*YOUR ASSIGNMENT*
Within the records below, reproduce without change the lines from the line that has "You are a computer-use agent." through the line that has "Instruction: Open the 帐户保护 tile", and only those.

*RECORD SET*

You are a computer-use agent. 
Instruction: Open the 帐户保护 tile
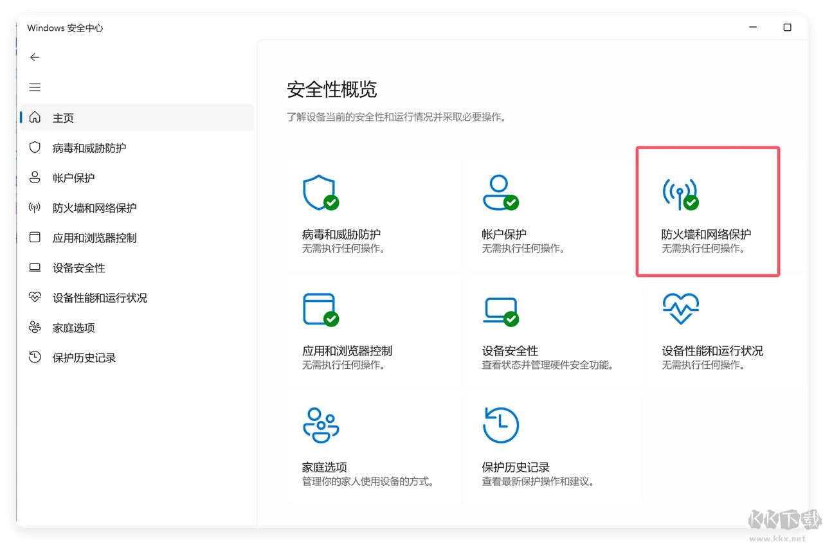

---

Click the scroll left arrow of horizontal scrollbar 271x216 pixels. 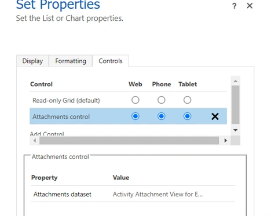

...

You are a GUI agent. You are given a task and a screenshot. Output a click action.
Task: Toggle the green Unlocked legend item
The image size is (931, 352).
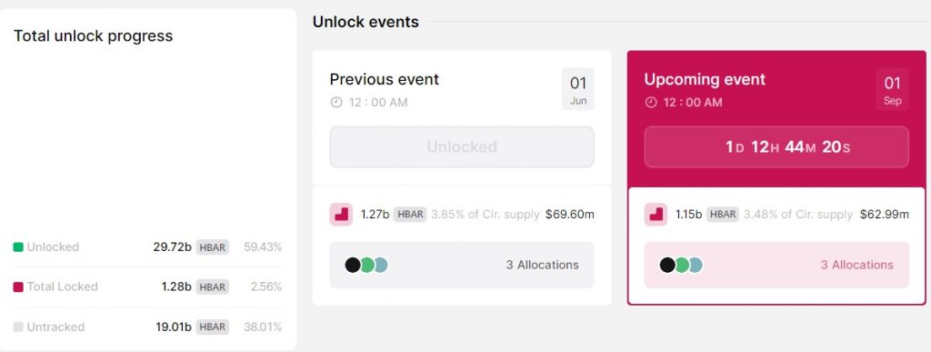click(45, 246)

*WRITTEN SOLUTION*
You are a computer-use agent. 
Instruction: Open the 帐户保护 tile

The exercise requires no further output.